DDS stands for ‘Data Distribution Service’ and is an Object Management Group (OMG) standard for real-time systems. It deals with data communication between nodes of a publish/subscribe-based messaging architecture. DDS first came into use in 2004 and is functional as a middleware architecture for the aforementioned publish/subscribe messaging pattern. The DDS Standard contains a simple, user friendly and well defined Application Programming Interface (API), which means that developers are able to write portable computer code, code that will work with any compliant DDS implementation.

DDS explained

In practical terms DDS enables data, commands and events communication between message/data publishers and their associated subscribers. It has a major role in distributed computing applications that depend on swift and reliable communication between all participants.
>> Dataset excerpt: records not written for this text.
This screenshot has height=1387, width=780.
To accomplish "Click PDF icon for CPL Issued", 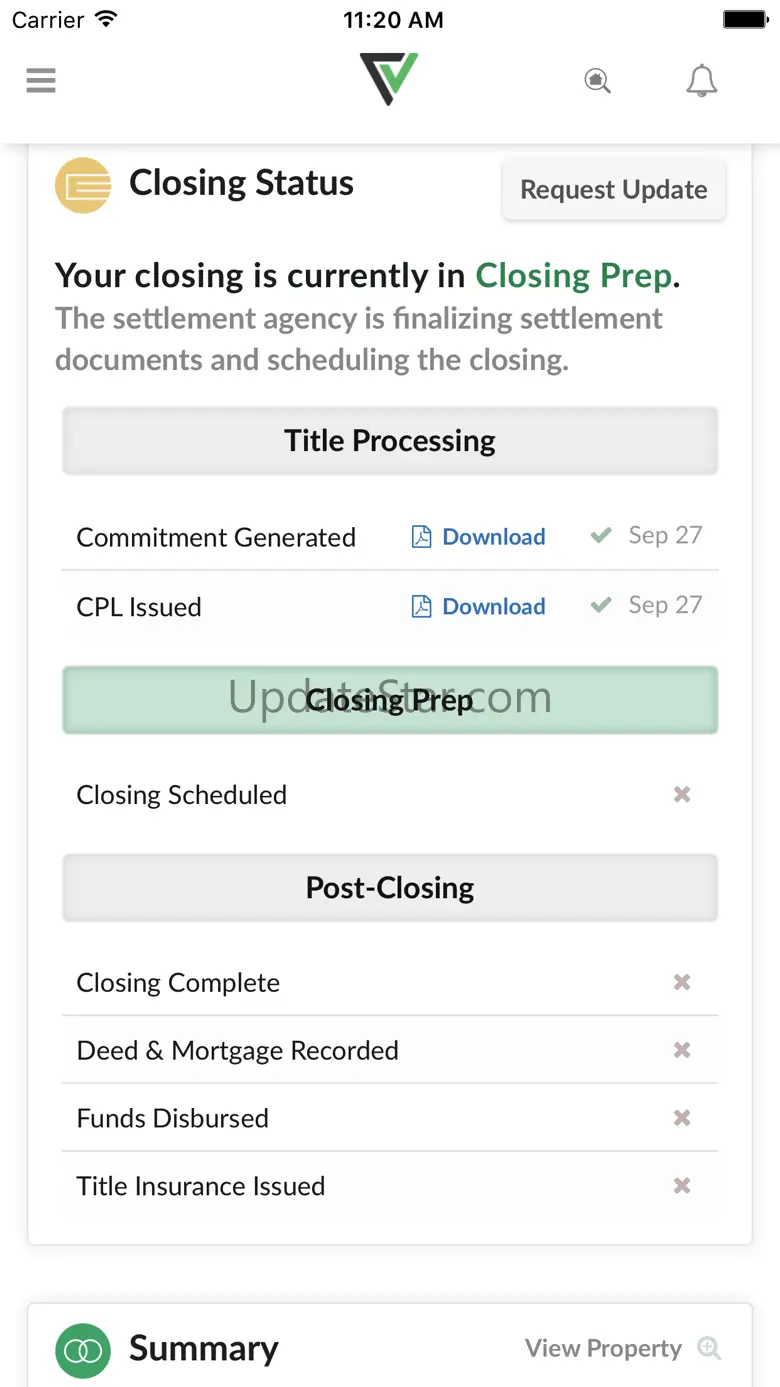I will click(x=422, y=607).
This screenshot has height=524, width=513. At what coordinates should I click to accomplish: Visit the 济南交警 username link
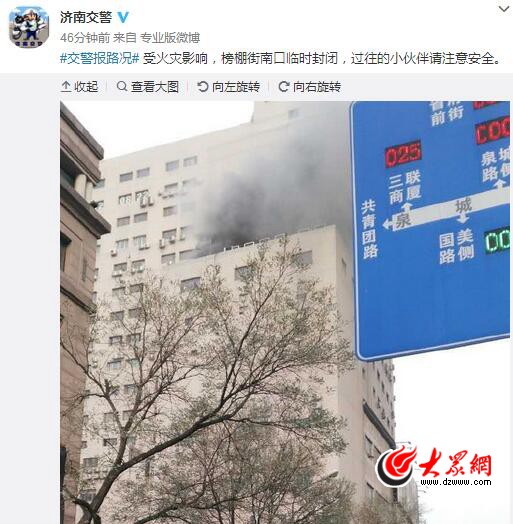point(86,17)
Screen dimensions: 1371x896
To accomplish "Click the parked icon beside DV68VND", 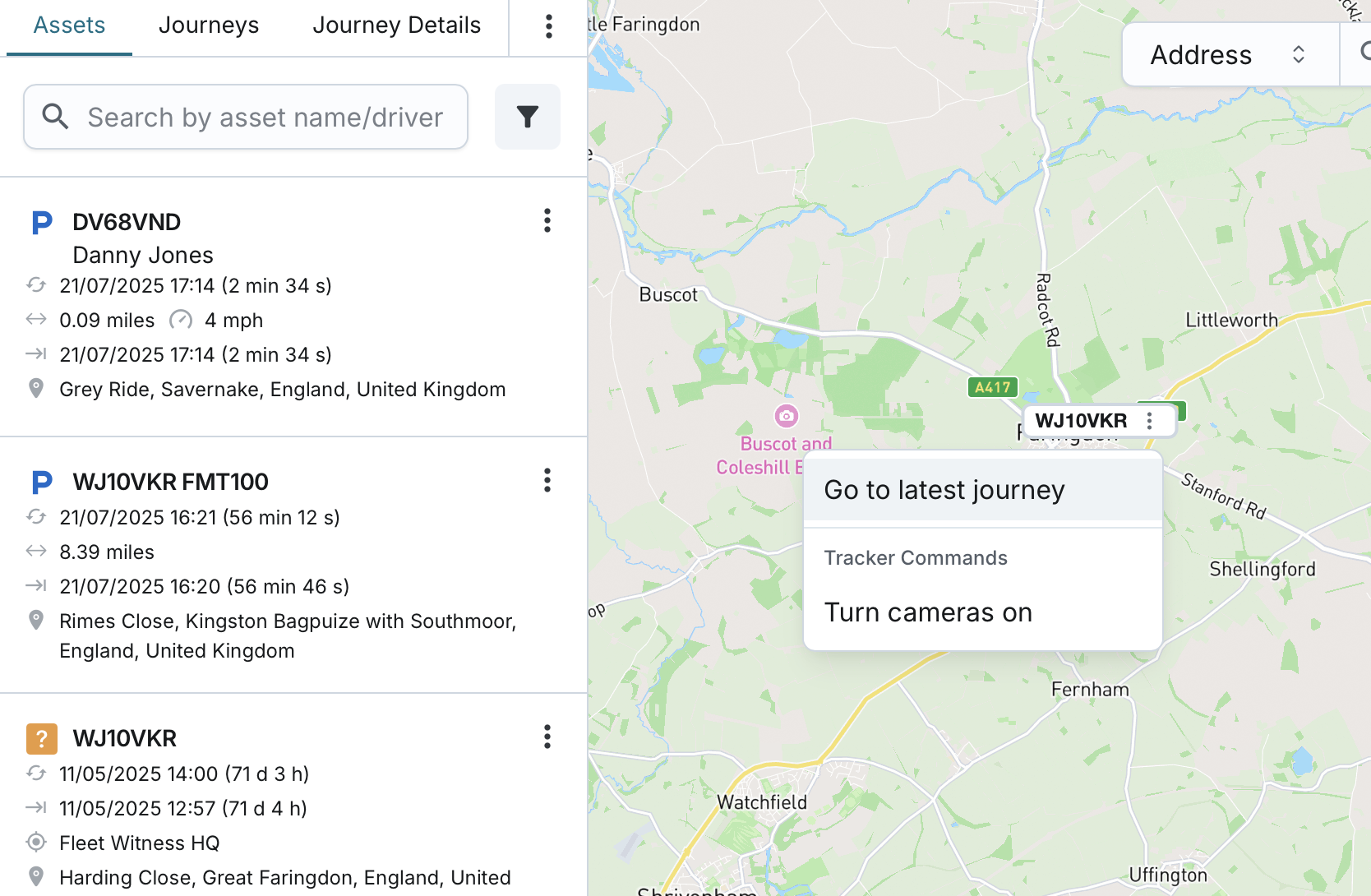I will [x=41, y=223].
It has an especially prominent role in finance, the stock exchange and in the movement of big data. It has succeeded in its role thanks to its potential for the provision of scalable, real time and high performance interaction between publishers and subscribers. In addition DDS completely eliminates the need for network programming to handle communications because each node and application is reliant on DDS, which in turn automates any interaction between them.

The five core strengths of DDS

  1. Publish Subscribe Architecture: DDS is able to provide flexible publish/subscribe architecture and a loose, flexible and dynamic coupling, making it simple to adapt and expand based on shifting environments and needs.
  2. Discovery: DDS provides Dynamic Discovery of publishers and subscribers, which makes DDS applications extensible. As such endpoints are automatically discovered and DDS will also reveal all sorts of data about those endpoints. It will also reveal the publisher’s offered communication details as well as those requested by the subscriber.
  3. Interoperability: This refers to the ability of DDS implementations from different parties to communicate. Such interoperability is realized via RTPS (Real-Time Publish Subscribe) protocol. The main advantage of this is that system architects are able to select the DDS vendor that best suits each part of their system to allow for the most flexible and interoperable architecture.
  4. Performance: The bottom line when it comes to assessing all IT is its performance and ability to boost the overall system performance. DDS is low-latency and in general it is high performance and highly tailored to individual needs, written to suit real-time systems. Specifications contain precise instructions that are designed to minimise data copies within the middleware, keeping things streamlined, while there is also a function that allows for the setting of resource limits and the pre-allocation of memory usage. Everything comes together to make DDS efficient and high performance middleware.

In closing

The use of DDS for data communication between disparate applications yields a great number of benefits over other traditional middleware solutions. Whilst this is not a new technology, what is true is that only very recently have all of the benefits of DDS become widely available in a compact package with reduced cost and substantially smaller digital footprint.